WHAT THE EXERCISE ASKS: Among the entries, which lines carry the string "agent"? Copy each of them.
= = = = =
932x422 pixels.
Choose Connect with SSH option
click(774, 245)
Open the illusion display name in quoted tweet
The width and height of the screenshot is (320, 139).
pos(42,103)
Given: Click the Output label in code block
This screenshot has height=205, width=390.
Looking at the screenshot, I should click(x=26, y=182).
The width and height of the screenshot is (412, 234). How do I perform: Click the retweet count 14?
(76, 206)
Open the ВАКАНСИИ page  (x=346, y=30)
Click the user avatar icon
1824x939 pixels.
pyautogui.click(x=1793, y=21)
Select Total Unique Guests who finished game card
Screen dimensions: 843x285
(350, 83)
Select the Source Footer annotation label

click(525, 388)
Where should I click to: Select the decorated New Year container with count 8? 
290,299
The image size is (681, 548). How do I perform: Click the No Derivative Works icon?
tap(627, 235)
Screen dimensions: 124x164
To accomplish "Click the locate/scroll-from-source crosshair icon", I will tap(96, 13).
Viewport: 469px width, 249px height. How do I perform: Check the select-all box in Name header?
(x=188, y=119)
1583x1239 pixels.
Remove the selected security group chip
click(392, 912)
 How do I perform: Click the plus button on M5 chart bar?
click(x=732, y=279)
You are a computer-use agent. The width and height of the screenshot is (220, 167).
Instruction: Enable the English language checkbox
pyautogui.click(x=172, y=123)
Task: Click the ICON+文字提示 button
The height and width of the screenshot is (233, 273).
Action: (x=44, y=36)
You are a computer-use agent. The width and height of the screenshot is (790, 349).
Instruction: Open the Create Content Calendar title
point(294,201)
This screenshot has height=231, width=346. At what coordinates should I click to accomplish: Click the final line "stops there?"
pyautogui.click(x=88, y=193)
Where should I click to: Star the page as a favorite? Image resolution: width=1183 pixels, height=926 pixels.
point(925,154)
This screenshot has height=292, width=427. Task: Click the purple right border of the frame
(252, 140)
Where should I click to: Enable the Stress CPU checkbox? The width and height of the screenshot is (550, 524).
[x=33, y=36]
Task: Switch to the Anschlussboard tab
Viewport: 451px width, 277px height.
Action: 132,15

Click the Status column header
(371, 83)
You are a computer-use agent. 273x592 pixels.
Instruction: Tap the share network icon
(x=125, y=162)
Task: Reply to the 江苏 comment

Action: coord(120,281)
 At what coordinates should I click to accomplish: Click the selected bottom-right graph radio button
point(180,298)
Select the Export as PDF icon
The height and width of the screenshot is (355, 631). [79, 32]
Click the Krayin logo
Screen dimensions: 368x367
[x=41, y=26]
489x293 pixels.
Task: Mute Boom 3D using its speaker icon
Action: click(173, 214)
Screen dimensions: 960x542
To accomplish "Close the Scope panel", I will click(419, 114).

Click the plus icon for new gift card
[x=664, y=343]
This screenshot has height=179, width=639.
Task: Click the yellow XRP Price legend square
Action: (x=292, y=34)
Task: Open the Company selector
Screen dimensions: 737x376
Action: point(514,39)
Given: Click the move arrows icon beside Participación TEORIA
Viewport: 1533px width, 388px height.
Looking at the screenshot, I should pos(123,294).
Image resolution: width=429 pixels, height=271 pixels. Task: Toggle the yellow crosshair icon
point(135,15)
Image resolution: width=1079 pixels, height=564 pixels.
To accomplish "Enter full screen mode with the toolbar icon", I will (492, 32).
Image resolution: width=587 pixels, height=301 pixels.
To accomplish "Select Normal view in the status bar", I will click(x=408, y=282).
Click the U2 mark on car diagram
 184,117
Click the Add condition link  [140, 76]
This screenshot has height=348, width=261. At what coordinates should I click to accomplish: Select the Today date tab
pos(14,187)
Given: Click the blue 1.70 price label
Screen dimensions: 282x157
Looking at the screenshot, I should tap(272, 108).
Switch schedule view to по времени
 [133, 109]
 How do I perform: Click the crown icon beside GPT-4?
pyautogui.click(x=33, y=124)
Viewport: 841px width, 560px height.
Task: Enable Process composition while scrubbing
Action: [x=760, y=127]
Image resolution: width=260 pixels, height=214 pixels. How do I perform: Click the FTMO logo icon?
= = = = =
SOLUTION FOR THIS PROBLEM:
You are a computer-use agent. The width and height of the screenshot is (220, 167).
You are a computer-use agent. The width and height of the screenshot is (790, 349).
You are a computer-use agent. 273x592 pixels.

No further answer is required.